CREATE TABLE obj_ntgres.param_values_history (

  time DateTime,

  param_id UInt16,

  param_value Float32,

  param_value_quality Decimal(1, 0),

  msec Decimal(3, 0)

) ENGINE = MergeTree PARTITION BY toStartOfDay(time)

ORDER BY

  param_id SETTINGS index_granularity = 8192

Maybe you have some ideas how to make it faster?

I mean: find last element without using max() on all table

Artem Gusev
  • 43
  • 1
  • 1
  • 7

2 Answers2

7

Actually the reason it that it still need to scan quite a lot of data with same param_id.
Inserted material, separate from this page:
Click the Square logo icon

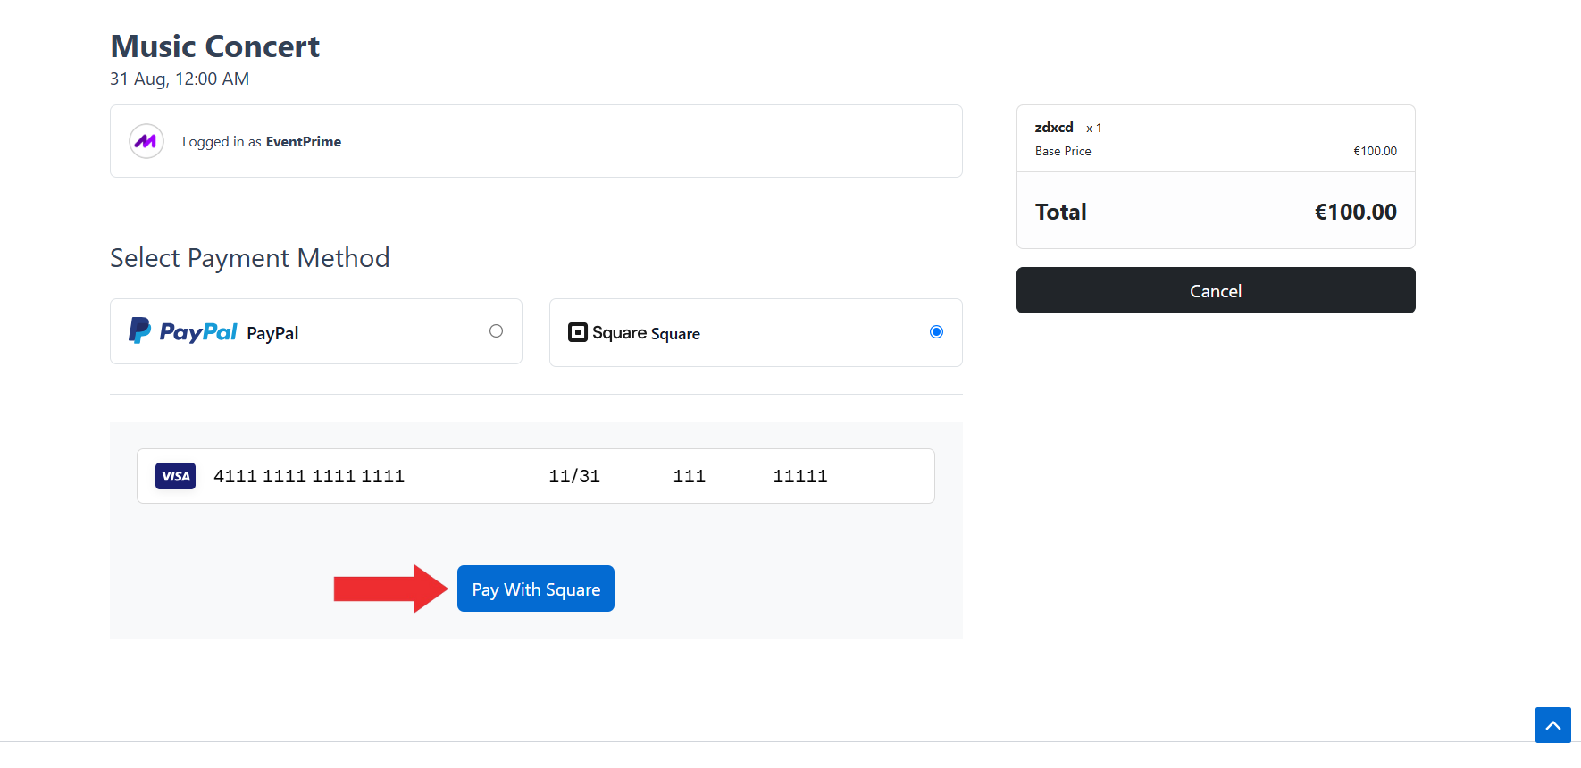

There are few approaches possible. In all cases at the beginning you need to add time column to table sorting key:

    CREATE TABLE param_values_history (
      time DateTime,
      param_id UInt16,
      param_value Float32,
      param_value_quality Decimal(1, 0),
      msec Decimal(3, 0)
    ) ENGINE = MergeTree PARTITION BY toStartOfDay(time)
    ORDER BY
      (param_id,time) SETTINGS index_granularity = 8192

After that - if your data is time aligned, i.e. if you know exactly that for all 500 parameters you had some value in last few seconds / minutes, you can just add a filter like AND time > now() - INTERVAL 10 MINUTES, and it will work really fast (no need to scan a lot of rows).

A bit worse if some of your parameters has no regular activity.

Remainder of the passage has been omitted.